> [YOUR INSTRUCTIONS]: Write out, from the entries below, exactly the lines that run between the lines holding "Comment (373, 2498)" and "February 2018 (434, 1422)", inclusive, and stop there.

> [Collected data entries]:
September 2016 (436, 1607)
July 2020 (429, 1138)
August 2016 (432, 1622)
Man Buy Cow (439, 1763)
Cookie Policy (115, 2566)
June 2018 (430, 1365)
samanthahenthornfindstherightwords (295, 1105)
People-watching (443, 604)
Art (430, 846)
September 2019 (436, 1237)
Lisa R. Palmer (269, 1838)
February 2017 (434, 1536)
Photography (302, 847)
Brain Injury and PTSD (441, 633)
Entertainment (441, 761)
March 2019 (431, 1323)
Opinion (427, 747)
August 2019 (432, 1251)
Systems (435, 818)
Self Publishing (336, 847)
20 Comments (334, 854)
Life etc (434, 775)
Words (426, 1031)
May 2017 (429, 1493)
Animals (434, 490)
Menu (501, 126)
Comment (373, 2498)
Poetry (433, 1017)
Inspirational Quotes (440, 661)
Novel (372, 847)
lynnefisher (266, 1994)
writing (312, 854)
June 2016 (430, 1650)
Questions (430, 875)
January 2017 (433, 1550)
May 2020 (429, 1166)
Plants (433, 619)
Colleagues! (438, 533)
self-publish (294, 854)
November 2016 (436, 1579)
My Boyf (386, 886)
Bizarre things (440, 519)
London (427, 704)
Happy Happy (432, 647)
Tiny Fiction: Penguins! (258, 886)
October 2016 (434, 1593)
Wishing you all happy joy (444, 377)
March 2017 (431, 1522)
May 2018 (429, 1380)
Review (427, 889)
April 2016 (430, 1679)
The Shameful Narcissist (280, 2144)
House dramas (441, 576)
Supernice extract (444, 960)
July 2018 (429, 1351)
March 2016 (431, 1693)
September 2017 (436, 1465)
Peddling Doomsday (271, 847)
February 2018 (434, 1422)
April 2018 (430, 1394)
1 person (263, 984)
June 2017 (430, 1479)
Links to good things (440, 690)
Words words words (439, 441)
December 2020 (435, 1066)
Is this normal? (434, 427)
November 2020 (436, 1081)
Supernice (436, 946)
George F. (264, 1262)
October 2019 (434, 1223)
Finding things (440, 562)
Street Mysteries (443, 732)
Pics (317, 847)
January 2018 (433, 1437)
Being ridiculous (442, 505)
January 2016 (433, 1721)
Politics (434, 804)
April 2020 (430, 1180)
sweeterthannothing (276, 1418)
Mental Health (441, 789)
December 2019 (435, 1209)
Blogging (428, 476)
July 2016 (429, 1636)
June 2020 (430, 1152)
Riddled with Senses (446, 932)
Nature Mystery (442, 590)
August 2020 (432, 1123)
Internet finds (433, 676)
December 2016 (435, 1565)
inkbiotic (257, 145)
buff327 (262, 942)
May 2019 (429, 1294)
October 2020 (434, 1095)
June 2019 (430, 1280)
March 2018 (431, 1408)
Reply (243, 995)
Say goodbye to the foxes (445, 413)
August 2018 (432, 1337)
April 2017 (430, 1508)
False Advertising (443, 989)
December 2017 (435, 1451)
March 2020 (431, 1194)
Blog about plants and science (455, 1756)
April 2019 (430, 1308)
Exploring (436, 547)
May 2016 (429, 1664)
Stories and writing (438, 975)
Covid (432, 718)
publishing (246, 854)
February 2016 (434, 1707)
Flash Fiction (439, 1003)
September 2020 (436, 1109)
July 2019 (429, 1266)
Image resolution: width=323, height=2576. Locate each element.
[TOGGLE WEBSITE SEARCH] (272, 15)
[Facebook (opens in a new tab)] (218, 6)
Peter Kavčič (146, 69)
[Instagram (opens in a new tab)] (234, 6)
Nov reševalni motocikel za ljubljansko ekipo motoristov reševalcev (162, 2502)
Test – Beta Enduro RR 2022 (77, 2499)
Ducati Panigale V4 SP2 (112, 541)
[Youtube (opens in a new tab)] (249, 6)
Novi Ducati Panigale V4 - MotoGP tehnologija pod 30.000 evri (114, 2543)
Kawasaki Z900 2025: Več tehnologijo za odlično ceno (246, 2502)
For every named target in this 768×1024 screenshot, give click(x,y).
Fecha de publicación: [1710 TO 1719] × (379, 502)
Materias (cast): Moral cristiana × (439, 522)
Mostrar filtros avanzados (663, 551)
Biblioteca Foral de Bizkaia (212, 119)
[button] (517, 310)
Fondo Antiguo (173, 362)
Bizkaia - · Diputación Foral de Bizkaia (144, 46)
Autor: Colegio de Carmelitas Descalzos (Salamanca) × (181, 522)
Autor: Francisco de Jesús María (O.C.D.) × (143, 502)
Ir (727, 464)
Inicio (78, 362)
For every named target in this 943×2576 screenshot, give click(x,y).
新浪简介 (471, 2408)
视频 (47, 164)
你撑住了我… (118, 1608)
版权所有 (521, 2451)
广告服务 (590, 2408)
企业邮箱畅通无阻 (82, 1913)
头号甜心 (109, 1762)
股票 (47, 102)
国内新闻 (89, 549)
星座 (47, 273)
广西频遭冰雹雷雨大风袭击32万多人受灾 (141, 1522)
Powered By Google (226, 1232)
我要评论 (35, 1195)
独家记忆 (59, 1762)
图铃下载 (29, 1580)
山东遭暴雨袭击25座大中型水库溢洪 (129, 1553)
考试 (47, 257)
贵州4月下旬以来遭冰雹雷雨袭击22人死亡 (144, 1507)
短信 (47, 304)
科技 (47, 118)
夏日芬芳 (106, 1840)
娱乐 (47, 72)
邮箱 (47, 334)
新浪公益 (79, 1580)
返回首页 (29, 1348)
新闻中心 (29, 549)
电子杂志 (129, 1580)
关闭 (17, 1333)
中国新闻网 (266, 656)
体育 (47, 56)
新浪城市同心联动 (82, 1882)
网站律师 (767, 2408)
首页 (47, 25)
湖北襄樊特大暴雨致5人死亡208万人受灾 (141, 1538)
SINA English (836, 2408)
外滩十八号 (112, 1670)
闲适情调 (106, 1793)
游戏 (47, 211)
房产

> [RESPONSE]:
Comment (373, 2498)
Poetry (433, 1017)
Inspirational Quotes (440, 661)
Novel (372, 847)
lynnefisher (266, 1994)
writing (312, 854)
June 2016 (430, 1650)
Questions (430, 875)
January 2017 (433, 1550)
May 2020 (429, 1166)
Plants (433, 619)
Colleagues! (438, 533)
self-publish (294, 854)
November 2016 (436, 1579)
My Boyf (386, 886)
Bizarre things (440, 519)
London (427, 704)
Happy Happy (432, 647)
Tiny Fiction: Penguins! (258, 886)
October 2016 (434, 1593)
Wishing you all happy joy (444, 377)
March 2017 (431, 1522)
May 2018 (429, 1380)
Review (427, 889)
April 2016 (430, 1679)
The Shameful Narcissist (280, 2144)
House dramas (441, 576)
Supernice extract (444, 960)
July 2018 (429, 1351)
March 2016 (431, 1693)
September 2017 (436, 1465)
Peddling Doomsday (271, 847)
February 2018 (434, 1422)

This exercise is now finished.